I took a step backward before answering.

“My name’s Jake Greene.”

“What are you doing here?” Batman wanted to know.

“You don’t live in Hilltop,” said the older woman. “I know all my neighbors.”

“So what are you doing here?” Batman repeated.

“I’m a writer.”

“Where are you from?”

“Rapid City.”

“In South Dakota?”

“Yes.”

“Who do you work for?”

“I work freelance.”

“What are you writing about?” asked the older woman.

“I’m writing about Hilltop.”

“For who?”

“Trailer Park magazine.”

“I read that,” said the older woman. “But why write about Hilltop?”

“You have to admit, it’s an interesting community. An oasis of mobile homes in a hostile environment.”

The thing about lying, the more of it you do, the better you get.

The older woman smiled. “I like that. ‘An oasis of mobile homes.’ That’s good. Usually, we get names like redneck reservation, hee-haw Hilton, tornado trap …”

“Not from me.”

“I’m Ruth Schramm.” She offered her hand and I shook it. Her grip was firm.

“I’m Pen.” Penelope Glass extended her hand.

“Pen?”

“Short for Penelope. Penelope Glass. Thank you for helping me.”

“You should call the police,” I told her.

“Oh, sure,” said Ruth. “So you can report what a high crime rate we have.”

“I don’t know what we can tell them, anyway,” said Batman. “There were no license plates on the truck.”
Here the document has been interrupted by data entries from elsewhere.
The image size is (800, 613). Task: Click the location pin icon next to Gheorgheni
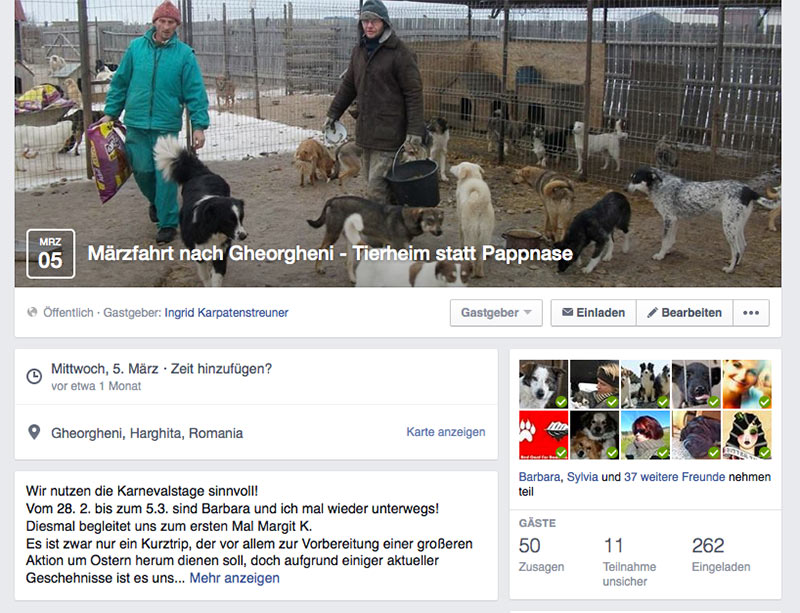[x=34, y=432]

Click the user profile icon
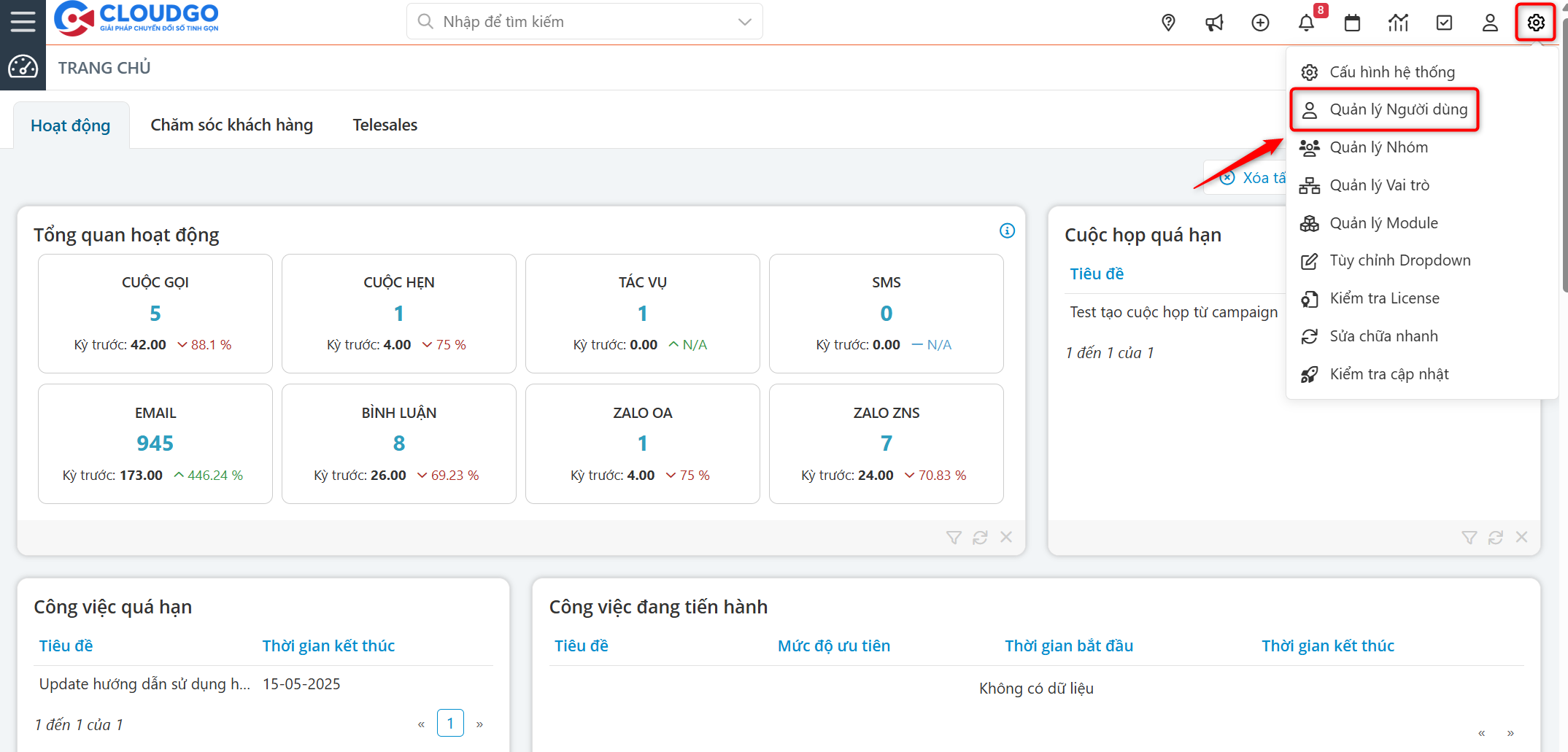point(1490,23)
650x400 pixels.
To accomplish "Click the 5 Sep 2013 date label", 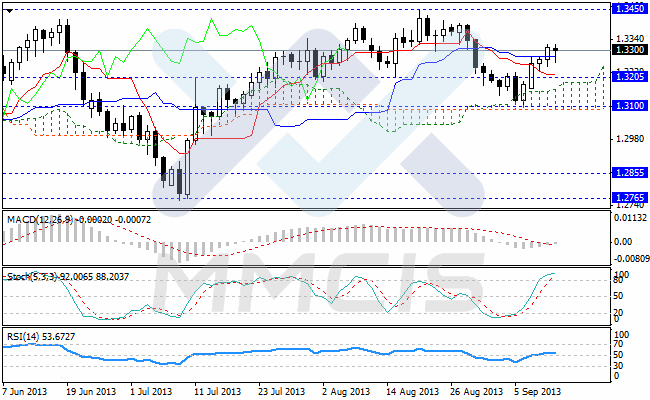I will point(538,392).

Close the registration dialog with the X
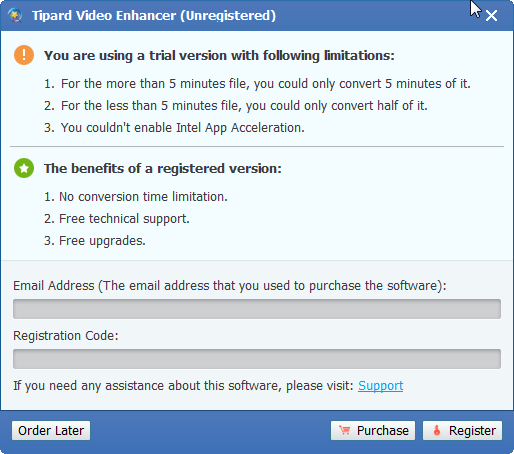[491, 16]
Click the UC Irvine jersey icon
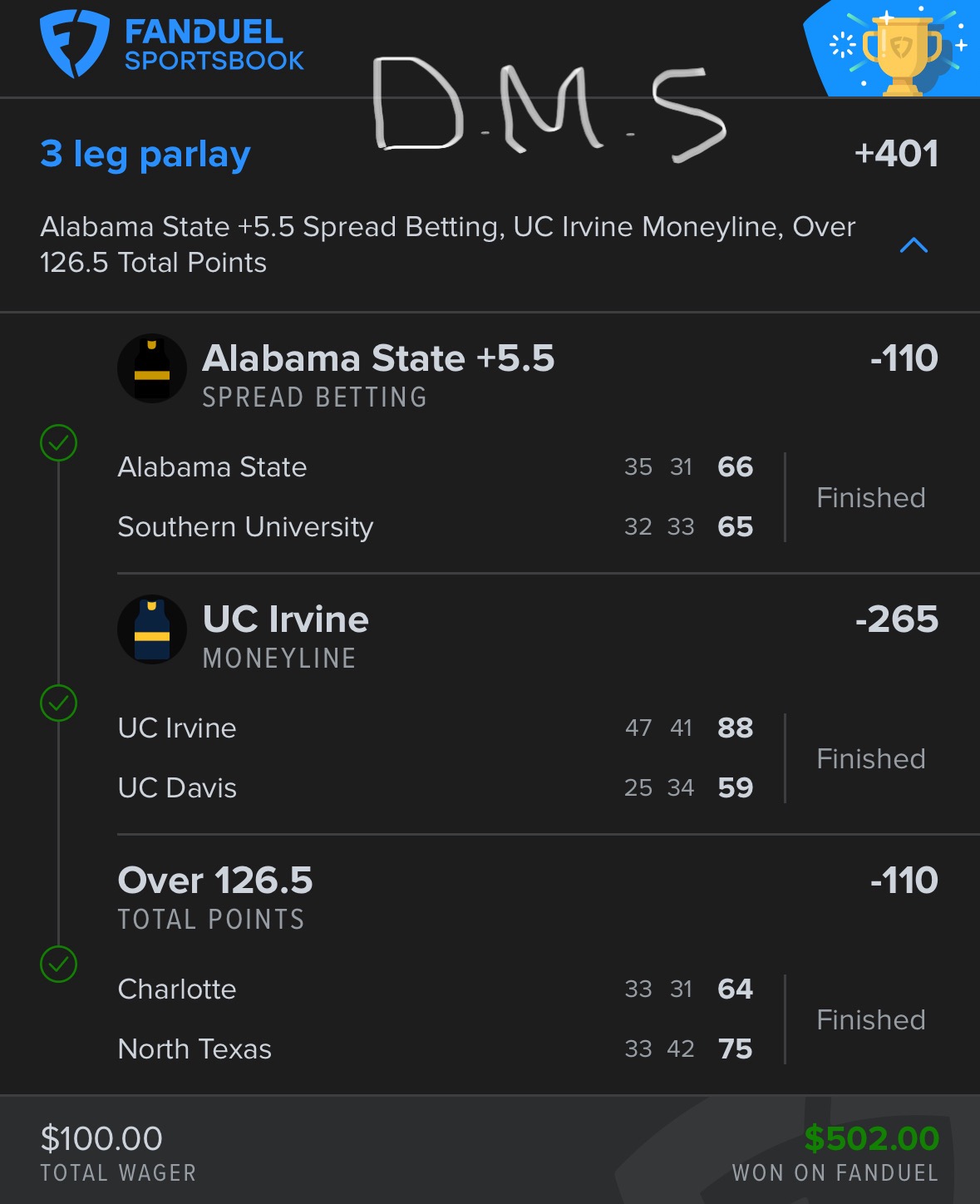This screenshot has width=980, height=1204. pyautogui.click(x=152, y=629)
“It was a gray 1988 Ford Ranger 150 4x4 with thick rust on all sides. The man driving it was five-ten, 170 pounds, brown hair, dark eyes, wearing dirty blue jeans with a pack of cigarettes rolled up in the sleeve of his white T-shirt.”

“You see a lot,” said Batman.

“Occupational habit.”

“I think I should wait about the police,” said Pen. “I want to speak to my husband first.”

“Husband?”

“He’s a special agent with the Federal Bureau of Investigation.”

“Is he?” I said.

“Bet you thought trailer parks were filled with nothing but undereducated, minimum-wage hicks,” said Ruth. “Isn’t so.”

“We should go inside,” said Batman and nudged Pen toward her trailer.